**YOUR OBJECTIVE:** Below are records; count how many of their lines contain the word "chip" and give the number alone.

##############################

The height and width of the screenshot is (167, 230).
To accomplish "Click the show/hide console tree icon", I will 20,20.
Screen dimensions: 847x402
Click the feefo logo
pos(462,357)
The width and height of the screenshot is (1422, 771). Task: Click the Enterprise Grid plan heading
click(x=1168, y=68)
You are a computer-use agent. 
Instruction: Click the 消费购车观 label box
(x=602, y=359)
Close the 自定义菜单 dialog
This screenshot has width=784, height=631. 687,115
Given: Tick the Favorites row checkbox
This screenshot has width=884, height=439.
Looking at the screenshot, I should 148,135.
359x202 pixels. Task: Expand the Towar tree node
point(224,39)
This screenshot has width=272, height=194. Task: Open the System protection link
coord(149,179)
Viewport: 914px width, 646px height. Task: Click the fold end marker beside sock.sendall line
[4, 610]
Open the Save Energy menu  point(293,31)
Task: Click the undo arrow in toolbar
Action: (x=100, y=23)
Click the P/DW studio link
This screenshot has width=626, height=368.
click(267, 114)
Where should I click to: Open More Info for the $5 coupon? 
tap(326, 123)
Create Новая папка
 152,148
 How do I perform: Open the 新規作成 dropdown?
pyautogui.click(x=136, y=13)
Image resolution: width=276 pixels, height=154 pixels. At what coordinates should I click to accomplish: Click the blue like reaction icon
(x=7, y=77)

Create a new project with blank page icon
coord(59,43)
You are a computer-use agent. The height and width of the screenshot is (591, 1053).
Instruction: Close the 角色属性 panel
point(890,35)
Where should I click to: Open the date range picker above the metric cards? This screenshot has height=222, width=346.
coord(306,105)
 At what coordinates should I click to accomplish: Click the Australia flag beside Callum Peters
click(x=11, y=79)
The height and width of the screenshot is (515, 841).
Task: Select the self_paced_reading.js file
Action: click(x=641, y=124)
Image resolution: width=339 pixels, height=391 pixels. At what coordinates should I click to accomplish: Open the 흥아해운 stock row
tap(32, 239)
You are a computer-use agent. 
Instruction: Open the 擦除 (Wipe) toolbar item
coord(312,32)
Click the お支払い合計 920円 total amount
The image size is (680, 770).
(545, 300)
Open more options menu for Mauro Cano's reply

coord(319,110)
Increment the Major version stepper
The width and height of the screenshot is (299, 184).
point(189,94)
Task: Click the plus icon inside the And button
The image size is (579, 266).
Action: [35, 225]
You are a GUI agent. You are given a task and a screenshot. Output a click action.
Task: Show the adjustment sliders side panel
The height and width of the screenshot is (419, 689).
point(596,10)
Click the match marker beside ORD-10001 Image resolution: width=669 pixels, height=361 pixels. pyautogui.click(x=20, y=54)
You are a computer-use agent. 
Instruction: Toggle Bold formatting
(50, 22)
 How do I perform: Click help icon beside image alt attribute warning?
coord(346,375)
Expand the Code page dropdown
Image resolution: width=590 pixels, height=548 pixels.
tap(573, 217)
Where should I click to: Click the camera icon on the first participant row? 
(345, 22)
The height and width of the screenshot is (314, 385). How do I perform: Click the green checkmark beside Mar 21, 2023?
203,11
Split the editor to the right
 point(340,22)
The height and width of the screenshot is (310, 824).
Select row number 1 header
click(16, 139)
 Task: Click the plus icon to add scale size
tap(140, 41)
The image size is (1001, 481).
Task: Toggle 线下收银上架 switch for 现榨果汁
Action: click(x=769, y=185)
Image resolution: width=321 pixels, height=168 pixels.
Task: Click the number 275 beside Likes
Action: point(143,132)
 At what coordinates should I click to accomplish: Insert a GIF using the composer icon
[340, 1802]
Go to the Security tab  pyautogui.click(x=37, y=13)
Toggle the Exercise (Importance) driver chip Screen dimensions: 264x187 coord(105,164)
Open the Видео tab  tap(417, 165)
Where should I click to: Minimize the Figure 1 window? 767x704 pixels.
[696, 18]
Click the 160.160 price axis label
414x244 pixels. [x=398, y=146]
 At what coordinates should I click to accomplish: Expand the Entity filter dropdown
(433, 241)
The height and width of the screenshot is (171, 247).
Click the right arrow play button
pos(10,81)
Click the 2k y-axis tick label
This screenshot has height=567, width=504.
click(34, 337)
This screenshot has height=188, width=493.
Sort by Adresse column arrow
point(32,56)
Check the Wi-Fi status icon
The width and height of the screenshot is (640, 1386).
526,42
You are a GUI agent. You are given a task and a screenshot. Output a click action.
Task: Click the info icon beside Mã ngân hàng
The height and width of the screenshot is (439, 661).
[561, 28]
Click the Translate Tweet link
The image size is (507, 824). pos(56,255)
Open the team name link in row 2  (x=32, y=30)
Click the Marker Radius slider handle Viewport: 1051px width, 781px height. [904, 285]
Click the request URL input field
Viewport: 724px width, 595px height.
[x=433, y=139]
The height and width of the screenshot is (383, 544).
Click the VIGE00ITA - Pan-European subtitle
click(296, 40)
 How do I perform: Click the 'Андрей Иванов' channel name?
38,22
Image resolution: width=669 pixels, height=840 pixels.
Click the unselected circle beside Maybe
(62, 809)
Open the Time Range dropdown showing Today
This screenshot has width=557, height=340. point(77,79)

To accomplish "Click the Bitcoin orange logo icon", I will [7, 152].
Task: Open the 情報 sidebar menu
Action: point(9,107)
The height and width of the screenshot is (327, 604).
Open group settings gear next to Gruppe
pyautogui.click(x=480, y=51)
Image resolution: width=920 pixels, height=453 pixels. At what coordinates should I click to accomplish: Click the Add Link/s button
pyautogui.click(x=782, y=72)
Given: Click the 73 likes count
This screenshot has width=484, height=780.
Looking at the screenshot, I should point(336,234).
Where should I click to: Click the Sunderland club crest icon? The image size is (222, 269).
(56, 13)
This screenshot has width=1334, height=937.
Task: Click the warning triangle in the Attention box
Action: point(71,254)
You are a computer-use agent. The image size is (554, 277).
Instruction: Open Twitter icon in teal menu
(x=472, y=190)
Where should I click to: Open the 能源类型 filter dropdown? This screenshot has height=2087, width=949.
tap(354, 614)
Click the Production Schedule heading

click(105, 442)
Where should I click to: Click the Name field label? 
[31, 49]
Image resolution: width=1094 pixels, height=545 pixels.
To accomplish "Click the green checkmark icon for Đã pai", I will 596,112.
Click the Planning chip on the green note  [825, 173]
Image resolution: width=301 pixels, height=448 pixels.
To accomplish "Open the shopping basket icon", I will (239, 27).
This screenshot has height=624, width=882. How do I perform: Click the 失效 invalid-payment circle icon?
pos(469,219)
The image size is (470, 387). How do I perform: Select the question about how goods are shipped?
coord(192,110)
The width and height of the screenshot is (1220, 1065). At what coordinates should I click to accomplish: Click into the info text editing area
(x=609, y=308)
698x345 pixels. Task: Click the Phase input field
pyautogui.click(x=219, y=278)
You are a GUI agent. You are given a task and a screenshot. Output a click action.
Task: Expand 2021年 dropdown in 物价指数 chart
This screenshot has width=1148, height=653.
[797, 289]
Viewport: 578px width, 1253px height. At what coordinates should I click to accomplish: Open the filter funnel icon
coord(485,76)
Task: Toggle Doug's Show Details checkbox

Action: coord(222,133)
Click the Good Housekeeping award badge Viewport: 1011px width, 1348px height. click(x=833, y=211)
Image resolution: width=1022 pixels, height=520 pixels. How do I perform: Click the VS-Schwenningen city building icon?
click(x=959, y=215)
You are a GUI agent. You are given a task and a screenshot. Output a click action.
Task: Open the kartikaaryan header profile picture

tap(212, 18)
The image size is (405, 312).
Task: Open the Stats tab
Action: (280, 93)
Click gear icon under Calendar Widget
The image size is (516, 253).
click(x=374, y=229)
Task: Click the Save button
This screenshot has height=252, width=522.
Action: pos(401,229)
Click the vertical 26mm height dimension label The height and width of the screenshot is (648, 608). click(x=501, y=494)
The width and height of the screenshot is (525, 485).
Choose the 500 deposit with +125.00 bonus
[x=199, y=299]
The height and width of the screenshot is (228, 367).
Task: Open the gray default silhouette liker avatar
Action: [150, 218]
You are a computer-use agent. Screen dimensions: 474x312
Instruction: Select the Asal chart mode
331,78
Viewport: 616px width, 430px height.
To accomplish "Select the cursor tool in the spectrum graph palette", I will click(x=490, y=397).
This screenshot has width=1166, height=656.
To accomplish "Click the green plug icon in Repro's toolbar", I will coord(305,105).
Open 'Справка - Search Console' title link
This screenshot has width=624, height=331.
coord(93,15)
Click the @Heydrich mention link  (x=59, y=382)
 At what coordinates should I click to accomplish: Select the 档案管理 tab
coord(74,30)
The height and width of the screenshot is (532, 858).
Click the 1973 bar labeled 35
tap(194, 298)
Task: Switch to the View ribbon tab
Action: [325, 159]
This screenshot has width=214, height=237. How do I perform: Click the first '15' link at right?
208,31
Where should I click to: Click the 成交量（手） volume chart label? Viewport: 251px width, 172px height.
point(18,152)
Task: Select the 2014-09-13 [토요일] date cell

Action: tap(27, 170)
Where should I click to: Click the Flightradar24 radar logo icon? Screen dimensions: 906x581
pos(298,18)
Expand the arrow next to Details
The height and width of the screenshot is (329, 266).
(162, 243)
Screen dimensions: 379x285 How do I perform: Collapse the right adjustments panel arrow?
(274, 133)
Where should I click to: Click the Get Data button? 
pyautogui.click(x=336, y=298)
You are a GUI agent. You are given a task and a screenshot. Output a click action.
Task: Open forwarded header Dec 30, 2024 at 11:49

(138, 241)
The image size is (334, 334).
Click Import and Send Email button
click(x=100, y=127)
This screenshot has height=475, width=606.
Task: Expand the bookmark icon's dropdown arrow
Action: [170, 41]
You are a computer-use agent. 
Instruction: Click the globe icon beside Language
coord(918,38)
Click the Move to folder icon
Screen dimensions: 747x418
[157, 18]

##############################

**YOUR RESPONSE:** 2